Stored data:
- - -

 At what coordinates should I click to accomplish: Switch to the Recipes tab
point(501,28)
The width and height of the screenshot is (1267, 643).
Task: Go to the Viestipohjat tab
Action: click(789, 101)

- - -

## Exercise requirements
Copy out every record exactly; leave nothing out.

## Expected output
 At what coordinates should I click to accomplish: Switch to the Recipes tab
point(501,28)
The width and height of the screenshot is (1267, 643).
Task: Go to the Viestipohjat tab
Action: click(789, 101)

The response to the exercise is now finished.